Exercise details: Copy everything from the beginning of the material down to the line containing "option-name-field-1: Name * device-timeout is", both included, reproducing each line character for character.

══ Records for processing ══

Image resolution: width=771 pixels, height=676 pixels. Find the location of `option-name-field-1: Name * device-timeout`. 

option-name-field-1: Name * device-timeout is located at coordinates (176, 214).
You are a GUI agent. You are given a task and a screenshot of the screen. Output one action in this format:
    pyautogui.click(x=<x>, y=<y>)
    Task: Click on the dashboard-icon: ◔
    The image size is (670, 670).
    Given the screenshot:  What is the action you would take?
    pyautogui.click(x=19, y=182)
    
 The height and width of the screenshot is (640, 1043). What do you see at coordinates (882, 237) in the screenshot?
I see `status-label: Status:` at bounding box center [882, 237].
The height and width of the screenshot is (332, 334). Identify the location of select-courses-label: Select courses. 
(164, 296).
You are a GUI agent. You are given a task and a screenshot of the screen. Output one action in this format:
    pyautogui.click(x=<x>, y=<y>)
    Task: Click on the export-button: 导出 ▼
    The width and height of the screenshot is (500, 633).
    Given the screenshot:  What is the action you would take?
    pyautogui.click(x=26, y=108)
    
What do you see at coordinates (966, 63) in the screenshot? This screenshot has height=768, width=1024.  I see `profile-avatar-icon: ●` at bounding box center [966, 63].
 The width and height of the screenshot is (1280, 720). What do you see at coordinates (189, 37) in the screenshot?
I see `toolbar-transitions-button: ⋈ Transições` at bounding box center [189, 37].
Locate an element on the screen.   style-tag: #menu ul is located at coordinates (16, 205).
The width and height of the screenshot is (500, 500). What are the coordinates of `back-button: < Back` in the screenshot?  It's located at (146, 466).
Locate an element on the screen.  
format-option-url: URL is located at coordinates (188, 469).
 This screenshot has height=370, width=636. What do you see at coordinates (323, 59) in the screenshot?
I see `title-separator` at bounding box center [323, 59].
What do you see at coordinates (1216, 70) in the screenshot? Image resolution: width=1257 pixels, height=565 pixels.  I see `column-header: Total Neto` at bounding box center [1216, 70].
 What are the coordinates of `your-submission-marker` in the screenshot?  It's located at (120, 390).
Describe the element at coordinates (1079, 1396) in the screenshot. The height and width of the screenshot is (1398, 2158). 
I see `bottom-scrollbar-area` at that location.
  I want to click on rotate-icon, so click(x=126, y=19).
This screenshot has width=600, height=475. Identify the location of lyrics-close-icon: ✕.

═══

Answer box:
Image resolution: width=771 pixels, height=676 pixels. Find the location of `option-name-field-1: Name * device-timeout`. 

option-name-field-1: Name * device-timeout is located at coordinates (176, 214).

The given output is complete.